TASK MATERIAL Block Start
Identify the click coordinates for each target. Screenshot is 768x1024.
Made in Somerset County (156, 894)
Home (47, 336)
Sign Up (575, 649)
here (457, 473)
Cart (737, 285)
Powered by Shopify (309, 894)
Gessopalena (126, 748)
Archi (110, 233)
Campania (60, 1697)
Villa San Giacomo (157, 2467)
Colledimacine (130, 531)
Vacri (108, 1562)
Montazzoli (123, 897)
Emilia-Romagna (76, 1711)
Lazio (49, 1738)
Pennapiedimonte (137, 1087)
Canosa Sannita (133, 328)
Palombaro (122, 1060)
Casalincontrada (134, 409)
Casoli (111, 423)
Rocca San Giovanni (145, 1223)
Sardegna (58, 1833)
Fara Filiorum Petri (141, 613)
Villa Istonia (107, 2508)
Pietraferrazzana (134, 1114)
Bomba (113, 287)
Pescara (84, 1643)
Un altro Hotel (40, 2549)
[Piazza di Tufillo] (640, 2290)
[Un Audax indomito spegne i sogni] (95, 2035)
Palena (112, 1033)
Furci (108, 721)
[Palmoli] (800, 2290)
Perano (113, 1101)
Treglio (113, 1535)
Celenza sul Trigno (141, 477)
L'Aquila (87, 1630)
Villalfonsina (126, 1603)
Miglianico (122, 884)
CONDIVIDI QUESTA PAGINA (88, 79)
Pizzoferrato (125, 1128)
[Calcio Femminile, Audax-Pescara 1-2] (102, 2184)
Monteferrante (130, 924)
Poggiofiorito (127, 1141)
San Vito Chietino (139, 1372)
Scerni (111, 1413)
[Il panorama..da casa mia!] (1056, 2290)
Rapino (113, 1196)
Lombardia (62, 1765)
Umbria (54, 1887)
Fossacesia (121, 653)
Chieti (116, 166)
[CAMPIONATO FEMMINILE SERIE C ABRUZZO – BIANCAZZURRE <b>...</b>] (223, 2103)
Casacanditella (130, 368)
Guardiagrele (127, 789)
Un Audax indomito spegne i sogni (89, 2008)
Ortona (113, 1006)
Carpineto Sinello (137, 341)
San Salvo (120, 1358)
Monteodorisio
TASK MATERIAL Block End
◆ WHAT TO DO: Please take the whole listing and write it out exactly.

◆ RESULT FOR THIS TASK:
Identify the click coordinates for each target. Screenshot is 768x1024.
Made in Somerset County (156, 894)
Home (47, 336)
Sign Up (575, 649)
here (457, 473)
Cart (737, 285)
Powered by Shopify (309, 894)
Gessopalena (126, 748)
Archi (110, 233)
Campania (60, 1697)
Villa San Giacomo (157, 2467)
Colledimacine (130, 531)
Vacri (108, 1562)
Montazzoli (123, 897)
Emilia-Romagna (76, 1711)
Lazio (49, 1738)
Pennapiedimonte (137, 1087)
Canosa Sannita (133, 328)
Palombaro (122, 1060)
Casalincontrada (134, 409)
Casoli (111, 423)
Rocca San Giovanni (145, 1223)
Sardegna (58, 1833)
Fara Filiorum Petri (141, 613)
Villa Istonia (107, 2508)
Pietraferrazzana (134, 1114)
Bomba (113, 287)
Pescara (84, 1643)
Un altro Hotel (40, 2549)
[Piazza di Tufillo] (640, 2290)
[Un Audax indomito spegne i sogni] (95, 2035)
Palena (112, 1033)
Furci (108, 721)
[Palmoli] (800, 2290)
Perano (113, 1101)
Treglio (113, 1535)
Celenza sul Trigno (141, 477)
L'Aquila (87, 1630)
Villalfonsina (126, 1603)
Miglianico (122, 884)
CONDIVIDI QUESTA PAGINA (88, 79)
Pizzoferrato (125, 1128)
[Calcio Femminile, Audax-Pescara 1-2] (102, 2184)
Monteferrante (130, 924)
Poggiofiorito (127, 1141)
San Vito Chietino (139, 1372)
Scerni (111, 1413)
[Il panorama..da casa mia!] (1056, 2290)
Rapino (113, 1196)
Lombardia (62, 1765)
Umbria (54, 1887)
Fossacesia (121, 653)
Chieti (116, 166)
[CAMPIONATO FEMMINILE SERIE C ABRUZZO – BIANCAZZURRE <b>...</b>] (223, 2103)
Casacanditella (130, 368)
Guardiagrele (127, 789)
Un Audax indomito spegne i sogni (89, 2008)
Ortona (113, 1006)
Carpineto Sinello (137, 341)
San Salvo (120, 1358)
Monteodorisio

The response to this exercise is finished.